The aluminium alloys 6082 and 5083 have been processed within the process parameter window as follows: rotational speed 1000–2000 min-1, axial force 9–16 kN, translational speed 2.5–15 mm/s. The material yield, the coating geometry, the process torque and temperature were analysed for both alloys. Further, recrystallization grain size and hardness were determined. Materials based on the same major alloying elements can behave quite differently during FS due to their specific mechanical and thermal properties. This study was carried out in order to analyse and compare the precipitation and the solid solution hardening alloys 6082 and 5083 with respect to their differences as to processing and microstructural characteristics.

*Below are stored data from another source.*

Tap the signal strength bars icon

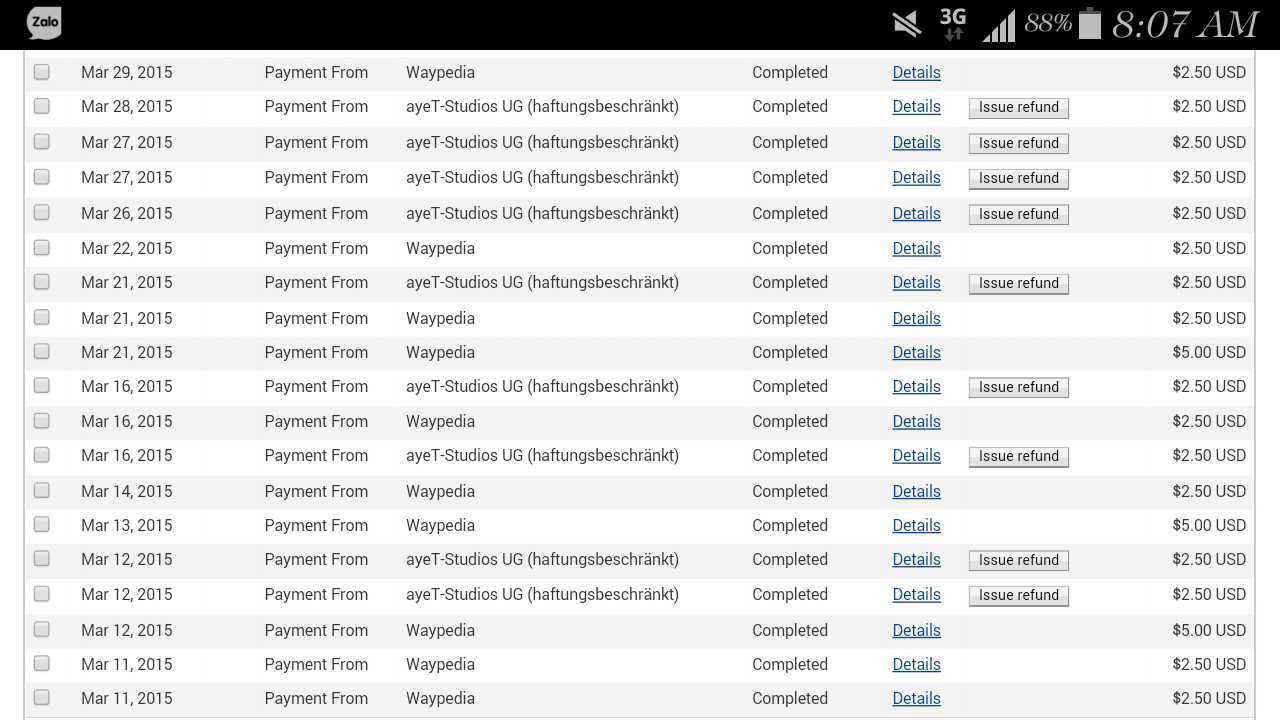tap(998, 26)
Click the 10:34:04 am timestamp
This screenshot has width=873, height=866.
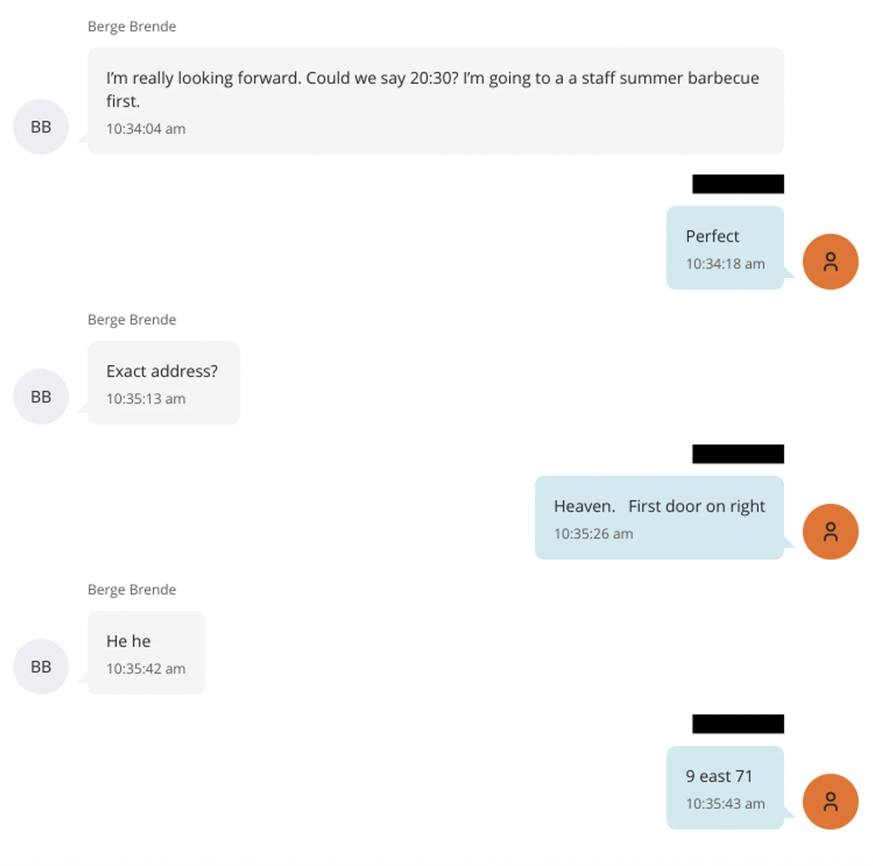pyautogui.click(x=146, y=129)
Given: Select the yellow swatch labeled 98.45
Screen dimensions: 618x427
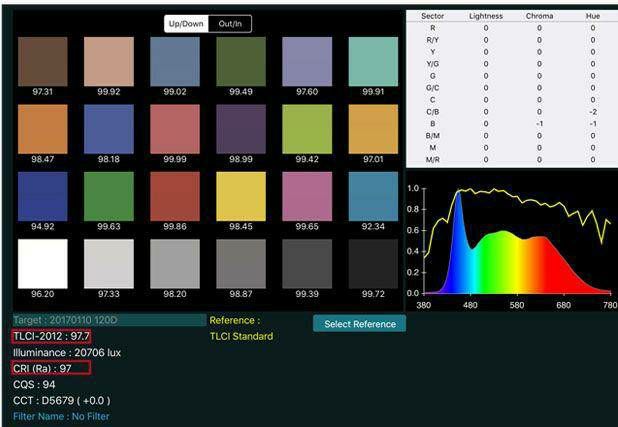Looking at the screenshot, I should click(x=241, y=196).
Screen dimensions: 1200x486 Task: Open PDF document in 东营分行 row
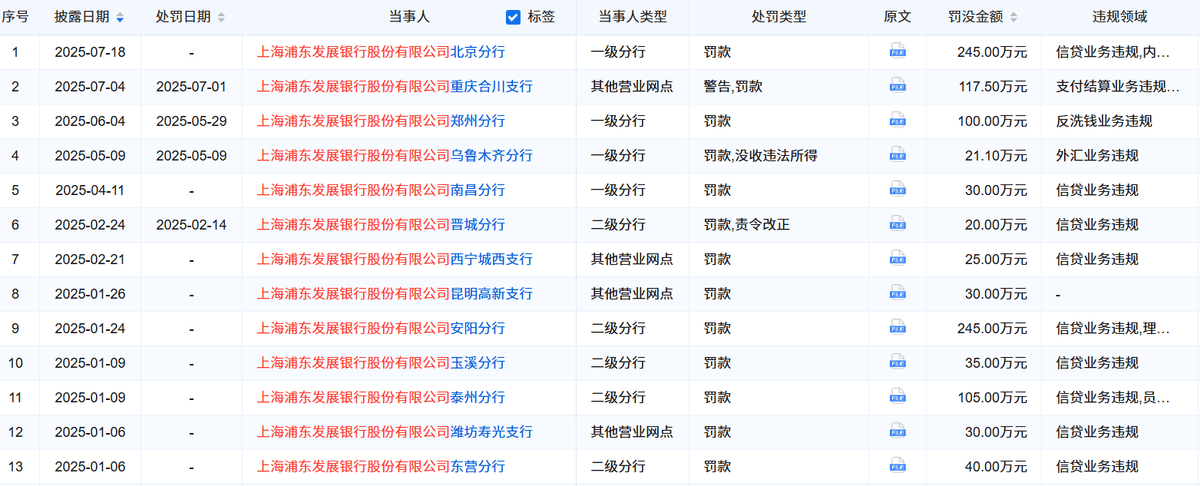click(898, 467)
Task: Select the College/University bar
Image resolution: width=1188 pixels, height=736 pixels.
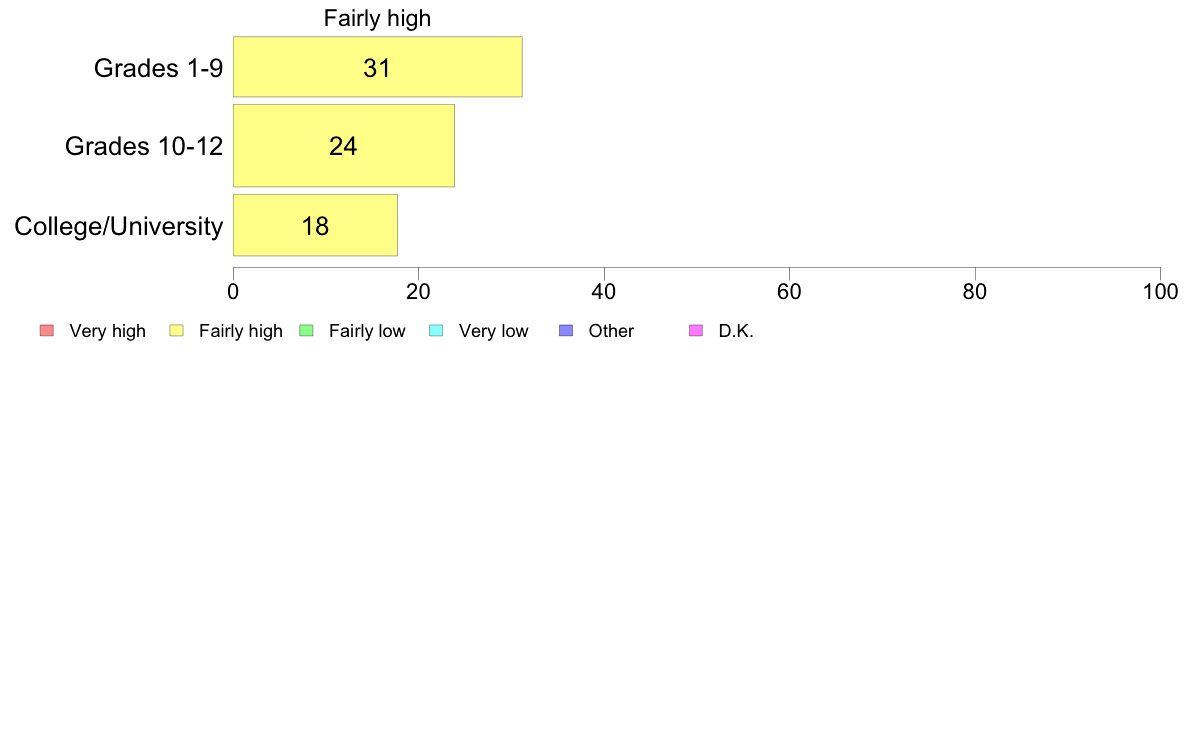Action: tap(315, 225)
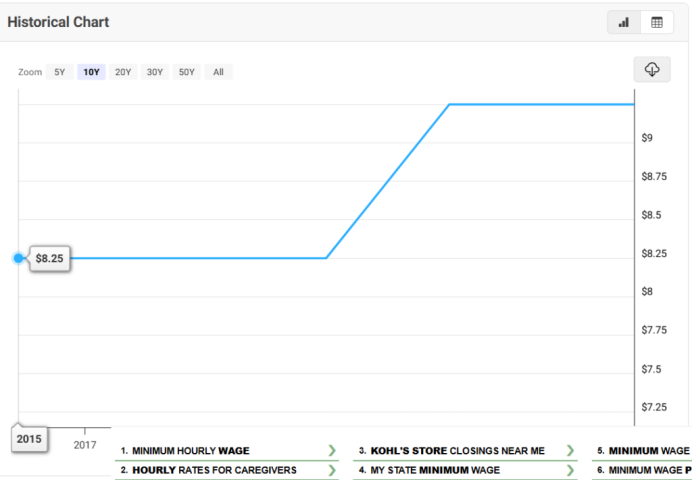Select the 50Y zoom range

187,72
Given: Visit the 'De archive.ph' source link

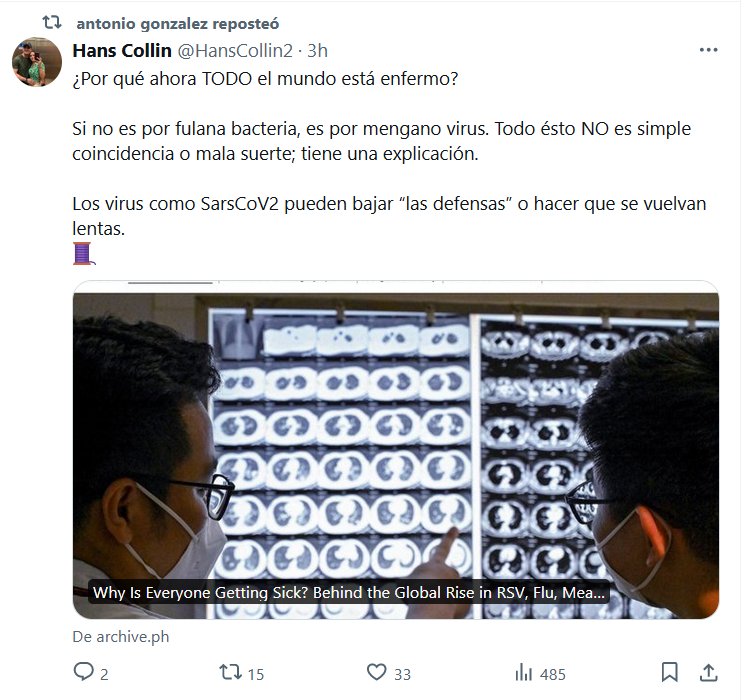Looking at the screenshot, I should coord(121,637).
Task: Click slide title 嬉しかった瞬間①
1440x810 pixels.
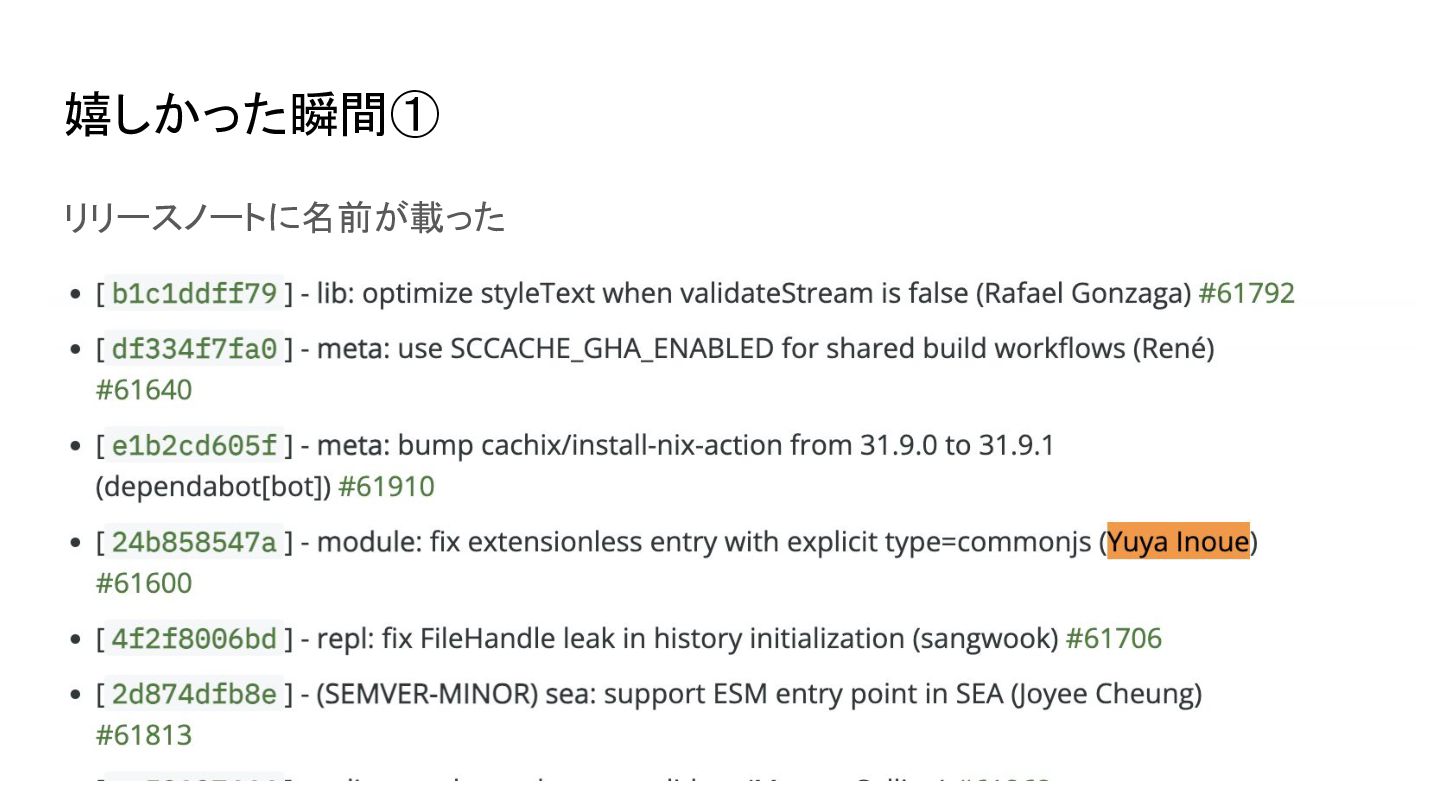Action: (x=252, y=116)
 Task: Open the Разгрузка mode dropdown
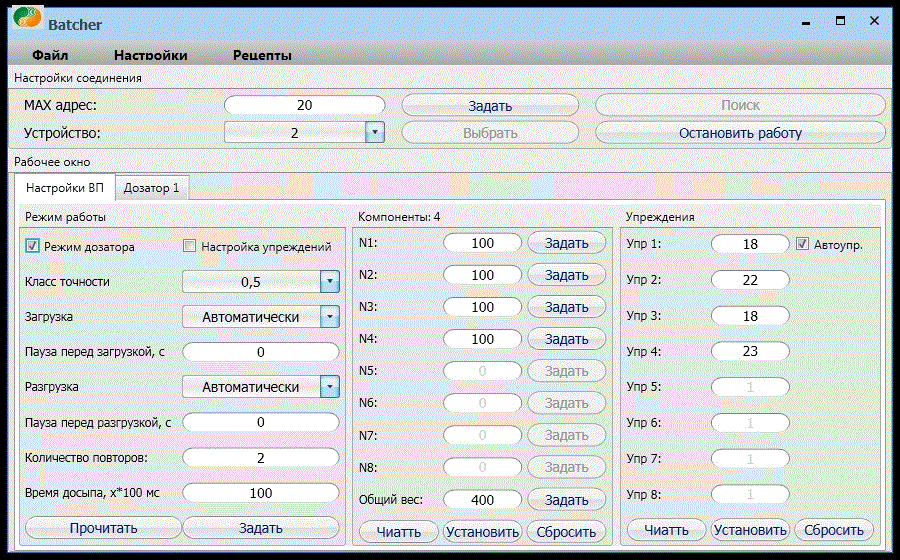330,387
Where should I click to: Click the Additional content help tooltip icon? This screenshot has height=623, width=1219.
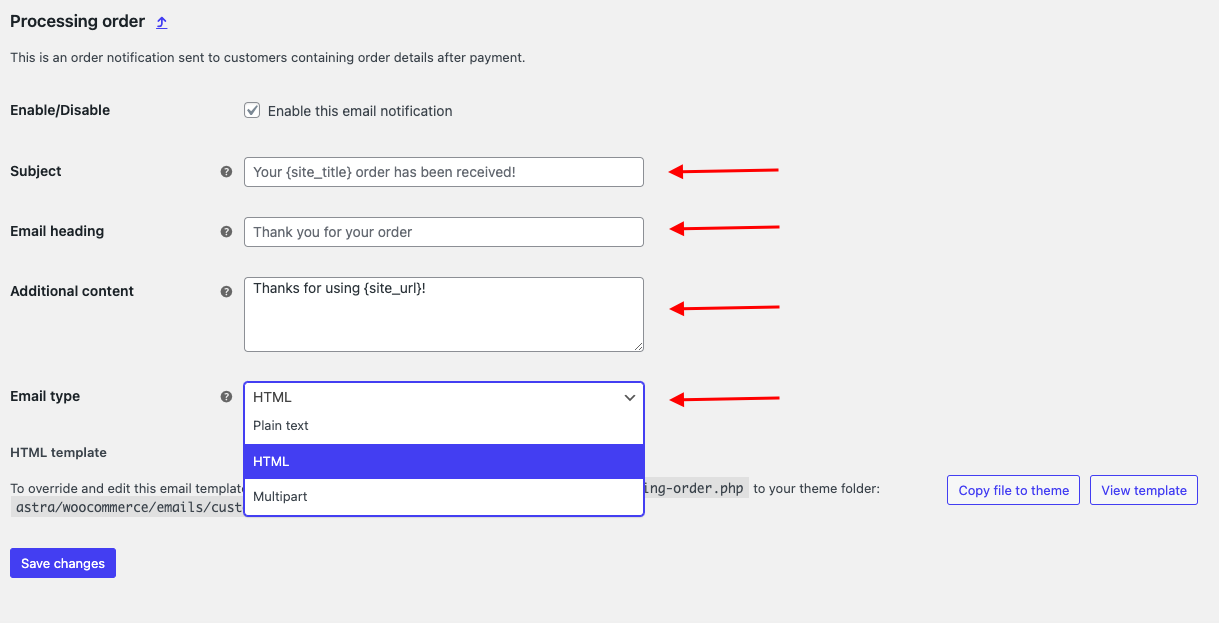tap(226, 291)
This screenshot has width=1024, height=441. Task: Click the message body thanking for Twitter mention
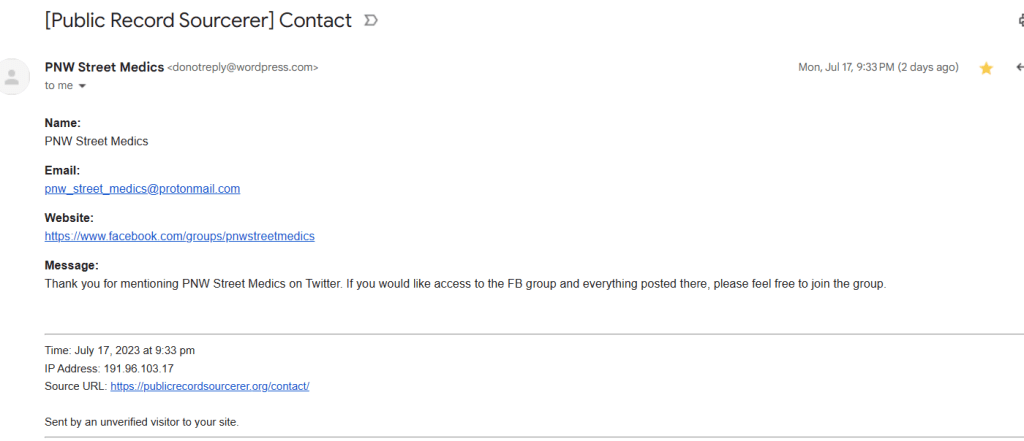pos(465,284)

Alloy 6082 can be processed in a wide parameter window, limited by 5083 which tends to discontinuities. At 2000 min-1, 9 kN and 15 mm/s, 6082 shows a coating thickness of more than 3.5 mm, whereas 5083 reaches only 1 mm. The material yield of 6082 with about 65% is twice as big as that of 5083. Temperature measurements show that 5083 renders higher temperatures up to 515°C compared to 6082. This is in agreement with a 30% bigger torque measured with 6082. The recrystallization grain size shows values between 5–20 µm for 5083, while the 6082 reveals also smaller ones of less than 5 µm. In comparison to the base material, the 6082 coating shows a decrease of hardness of 20 %, whereas the hardness of 5083 displays only little variations. As expected FS leads to a partial dissolution of precipitations for 6082, while the solid solution hardening of 5083 is not affected.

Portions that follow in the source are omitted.